Folks,
What sort of drives are you using to store your Plex libraries? I have been using SSHDs for cost/capacity/performance balance but i’m at a point where I need to expaind and SSHDs are getting costly and difficult to find.
What sort of drives do you use? Does it matter? I find most NAS-rated drives have a rotational speed of 5900RPM. For those of you who use them do you find the rotational speed problematic? Do you stick to 7200RPM drives?
The WD / HGST Pro series NAS drives are all 7200 RPM.
If you’re running a NAS, with the transcoding directories and PMS’s library on the NAS, 7200 rpm is of benefit provided PMS is running on the NAS. If it’s over the net to you, 5400 - 7200 won’ t make any difference because of the inherent latency of the network read request.
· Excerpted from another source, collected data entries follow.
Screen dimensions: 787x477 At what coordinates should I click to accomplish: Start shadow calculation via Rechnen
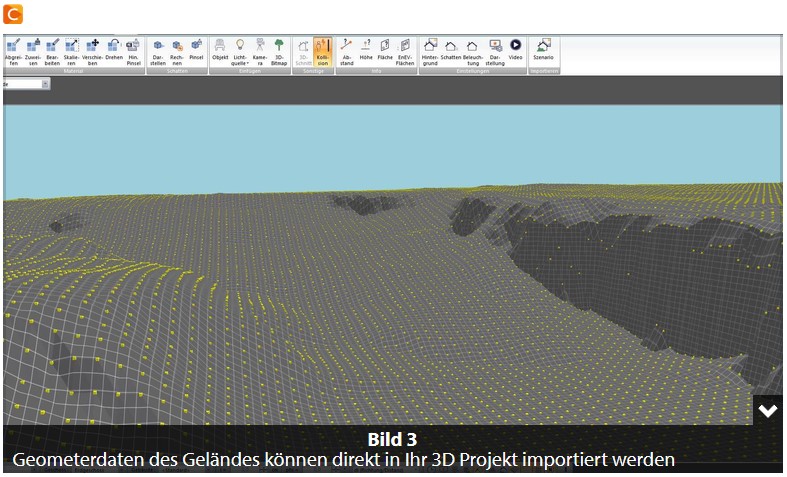177,52
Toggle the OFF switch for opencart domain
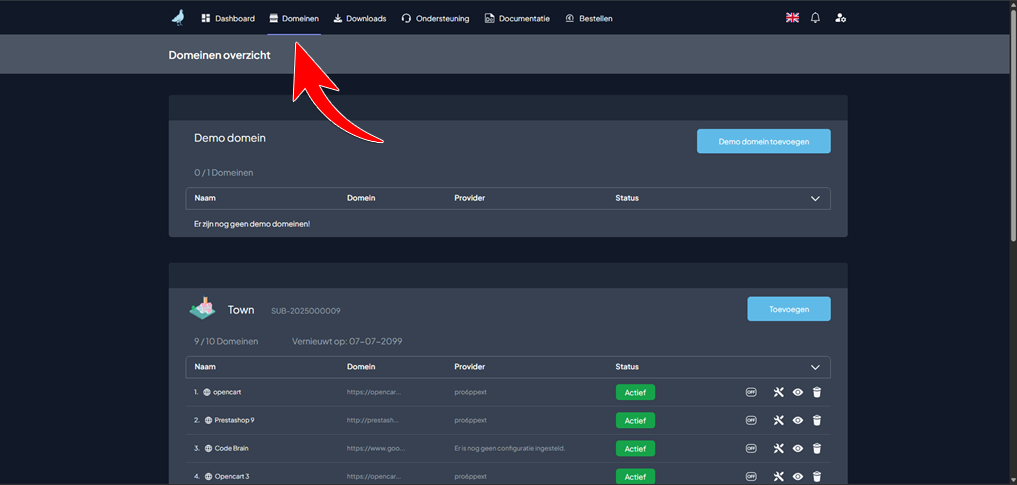This screenshot has height=485, width=1017. 751,392
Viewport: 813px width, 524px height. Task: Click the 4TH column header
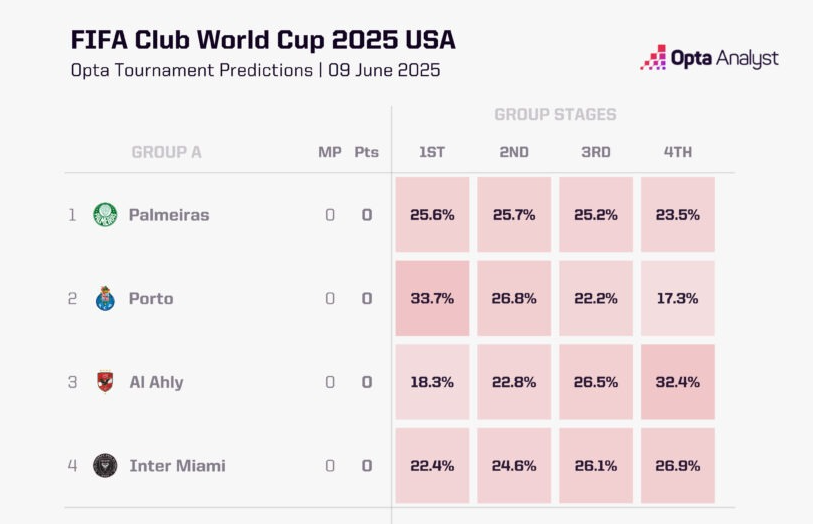(x=677, y=152)
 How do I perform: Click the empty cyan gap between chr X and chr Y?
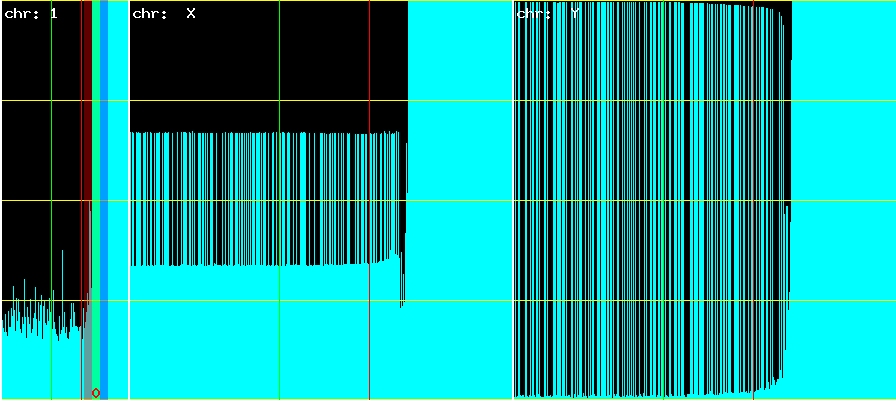click(x=460, y=200)
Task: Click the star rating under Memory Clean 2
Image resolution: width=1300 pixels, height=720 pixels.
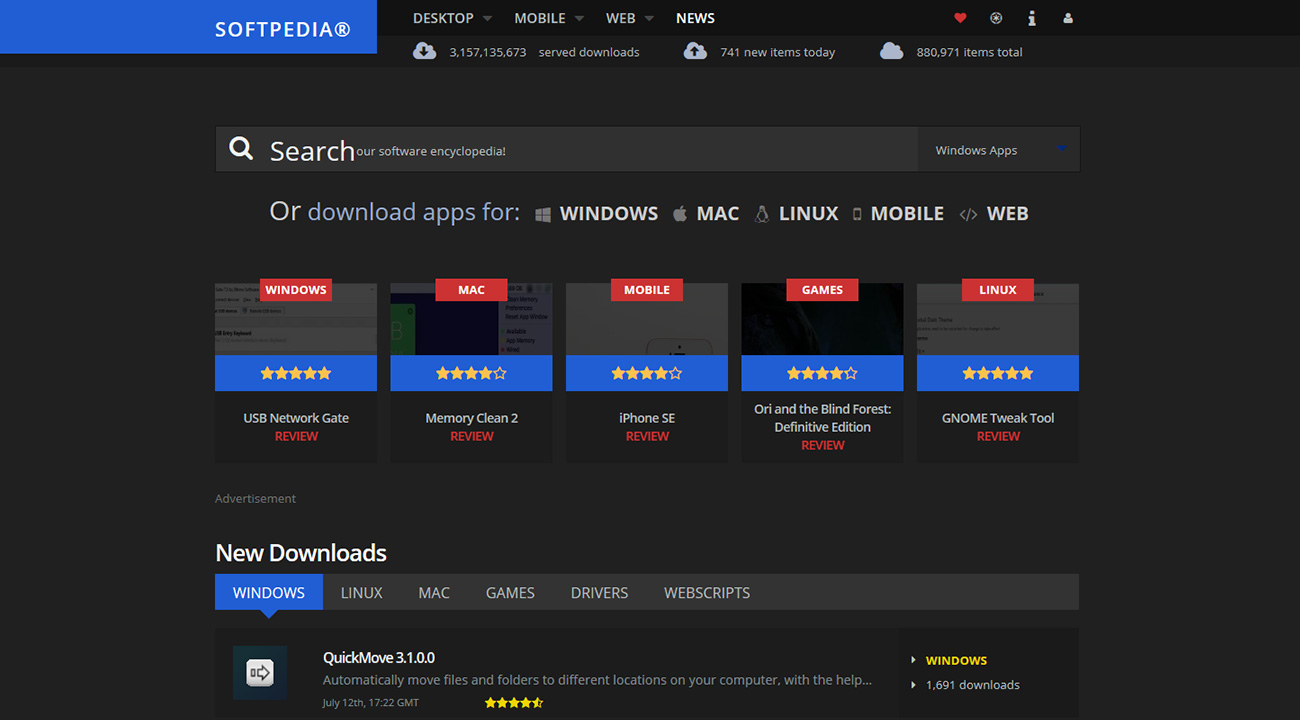Action: [471, 372]
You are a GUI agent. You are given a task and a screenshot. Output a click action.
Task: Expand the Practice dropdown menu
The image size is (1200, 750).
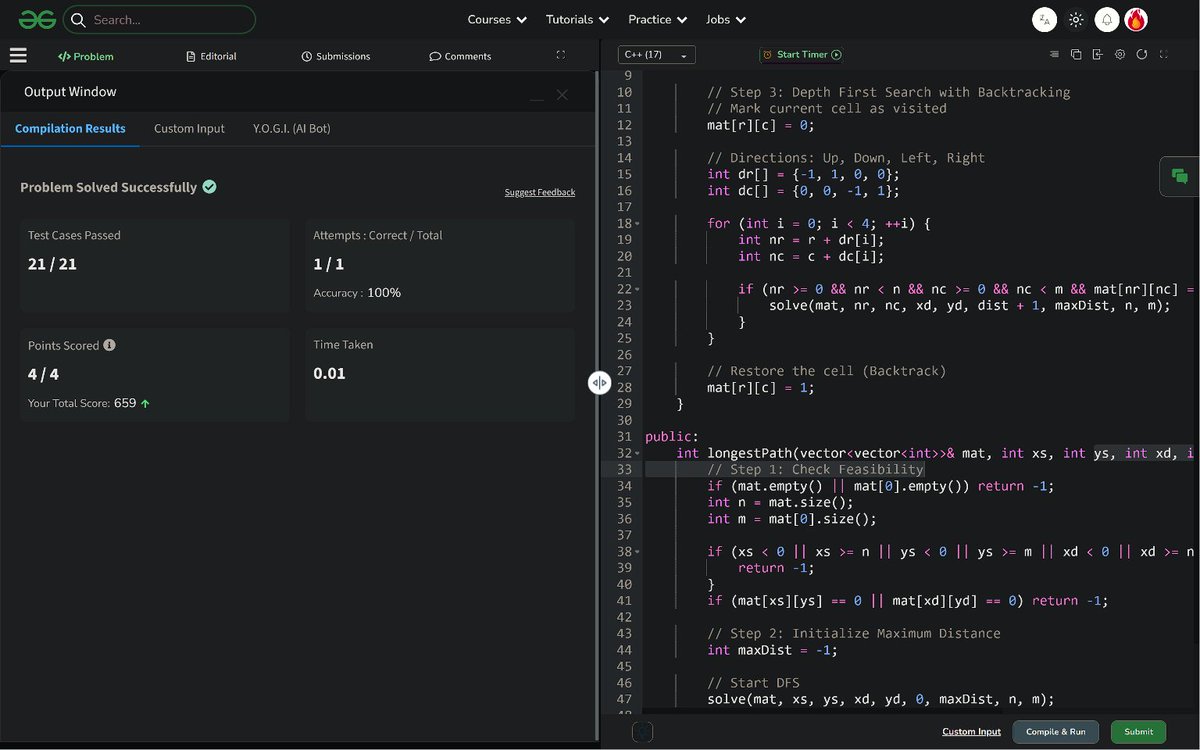(657, 19)

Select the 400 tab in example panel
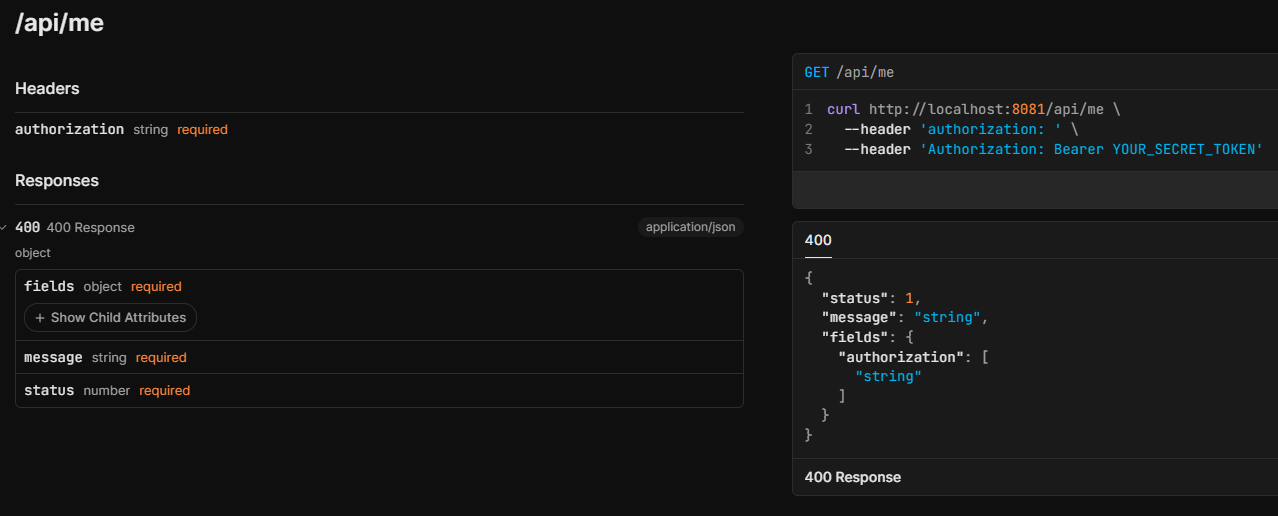coord(818,240)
I simply have a bunch of USB external drives (currently 11, a mixture of 3, 4, 5 and 6 TB) totaling 50 TB. They are all attached to a single computer and I run StableBit’s DrivePool to combine all the drives into one. I also use the duplication feature, where selected directories are duplicated but no file is stored twice on the same actual drive. Basically through that I have most of the advantages of Raid but all the files are stored in readable format so that if the computer hosting the drives fails I can access all the stored files by simply attaching the drives to another computer.
As far as speed goes it is unimportant as streaming video or audio is not demanding at all. I select drives based on size, price per TB and reliability. I do not seem to have bought anything other than Seagate or Western Digital drives in a long time. I find that all drive companies have overall about the same reliability and I have not had but one drive fail in the last eight or so years. (Of course not all my drives are that old)
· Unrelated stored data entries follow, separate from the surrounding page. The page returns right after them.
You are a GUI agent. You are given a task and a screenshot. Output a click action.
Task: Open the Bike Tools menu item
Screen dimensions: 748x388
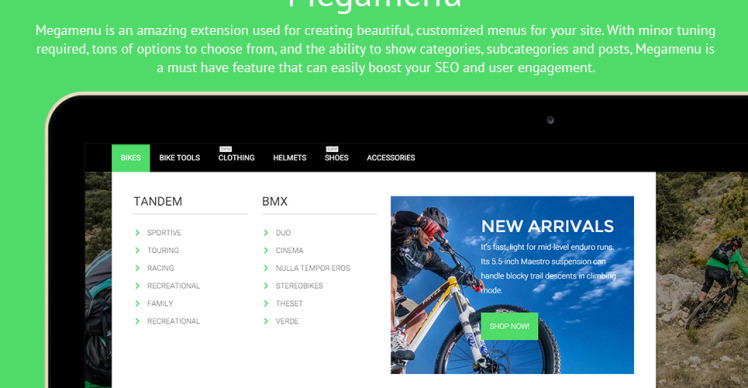click(179, 158)
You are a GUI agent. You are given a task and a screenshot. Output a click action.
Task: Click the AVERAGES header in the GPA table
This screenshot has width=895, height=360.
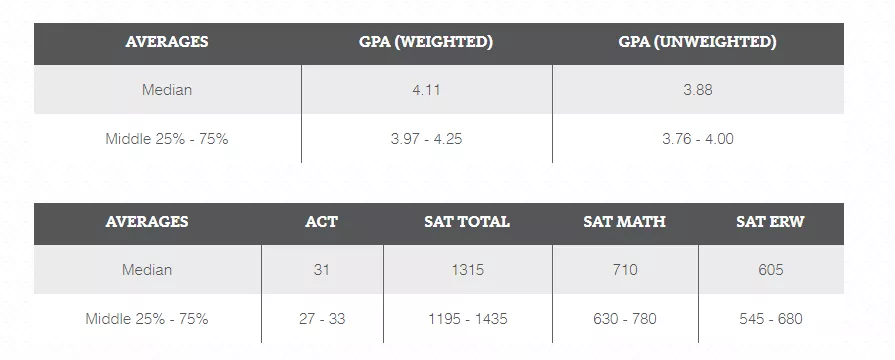pos(167,42)

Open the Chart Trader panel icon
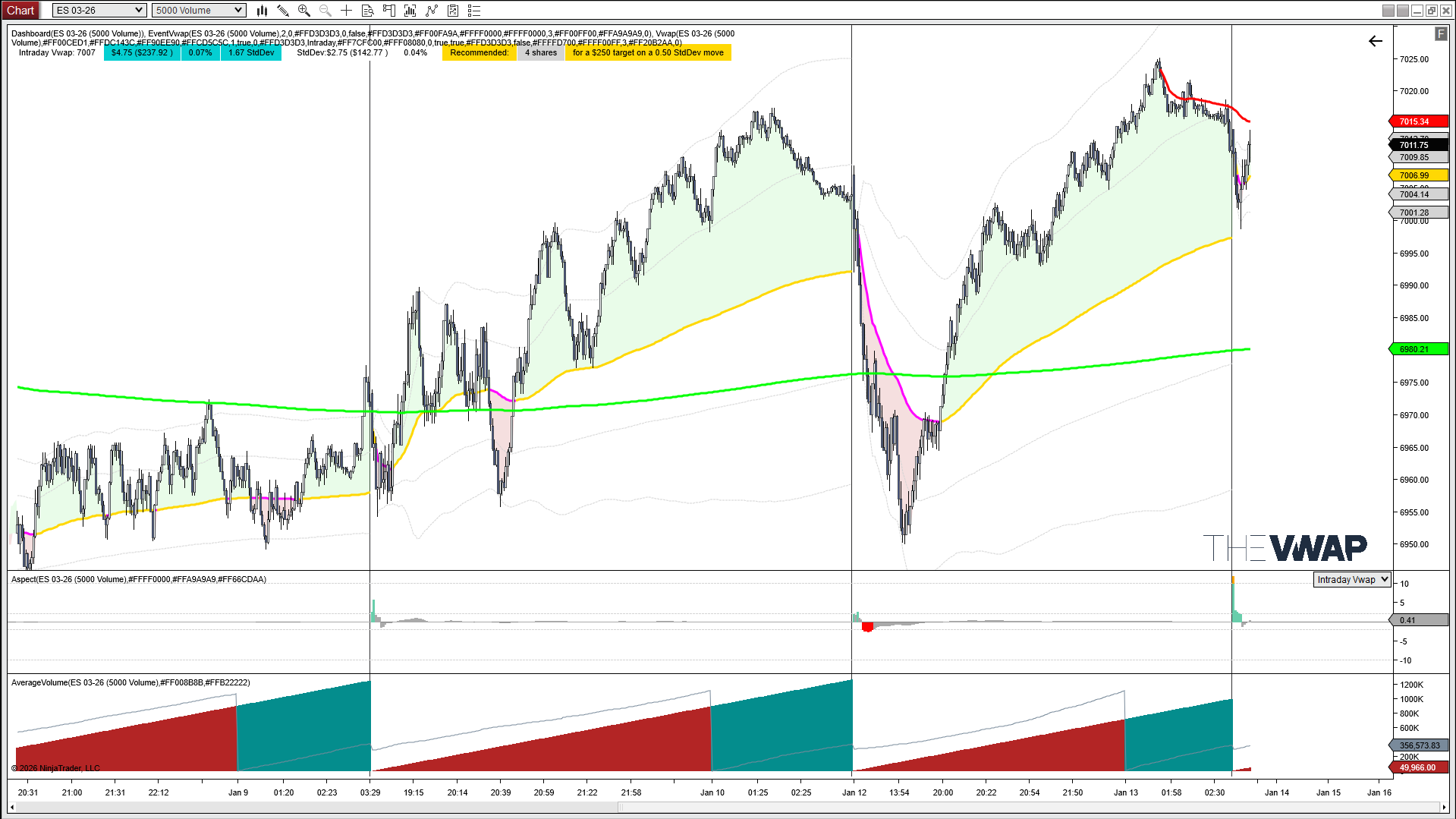(389, 11)
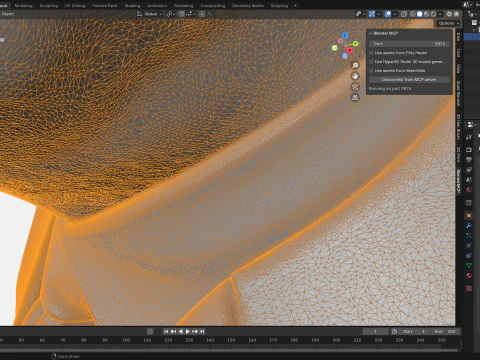Toggle the camera view icon
The width and height of the screenshot is (480, 360).
coord(355,87)
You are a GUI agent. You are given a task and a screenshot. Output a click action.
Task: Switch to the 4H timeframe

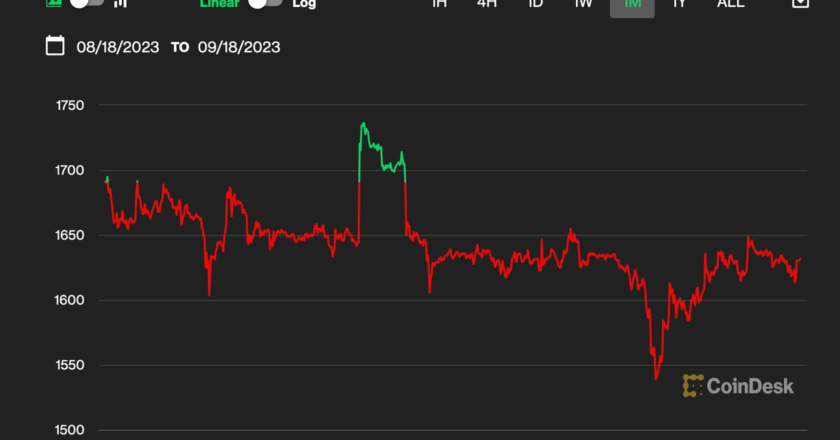click(x=487, y=4)
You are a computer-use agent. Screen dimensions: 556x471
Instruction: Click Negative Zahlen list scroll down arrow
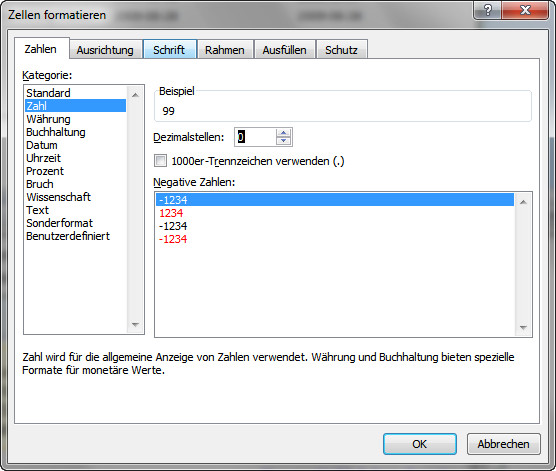tap(523, 327)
If I were buying internal drives I would get ones that are designed to be on all the time but speed would not matter. Drives labeled as NAS are usually good choices.
BTW: I do take pains to avoid buying several drives at once that could be from the same lot. That way I do not get too bad a hit if a manufacturer has a bad run.
BTW2: I make absolutely sure that any drive I get can have its “sleep” or “hibernate” or “spin down” functionality turned off as I really see no advantage to that and it can cause access problems for programs like Plex.
Thank you both, this is helpful - Chuck, I was considering a NAS device, not to run PMS but to use as storage. My PMS is currently an Intel NUC device. I hadn’t considered using multiple devices in the way Elijah is doing - this is clever!
There are way too many ways to solve your question
It comes down to personal preference on how you’d like to manage your media…
Some go for NAS, some go for discretes. I prefer the NAS because if a drive fails, it’s not a big deal. i’m not left scampering to figure out what was lost and then re-rip it from the media but NAS comes at a price. Full control? Maximum storage? Maximum reliability? What can the wallet handle?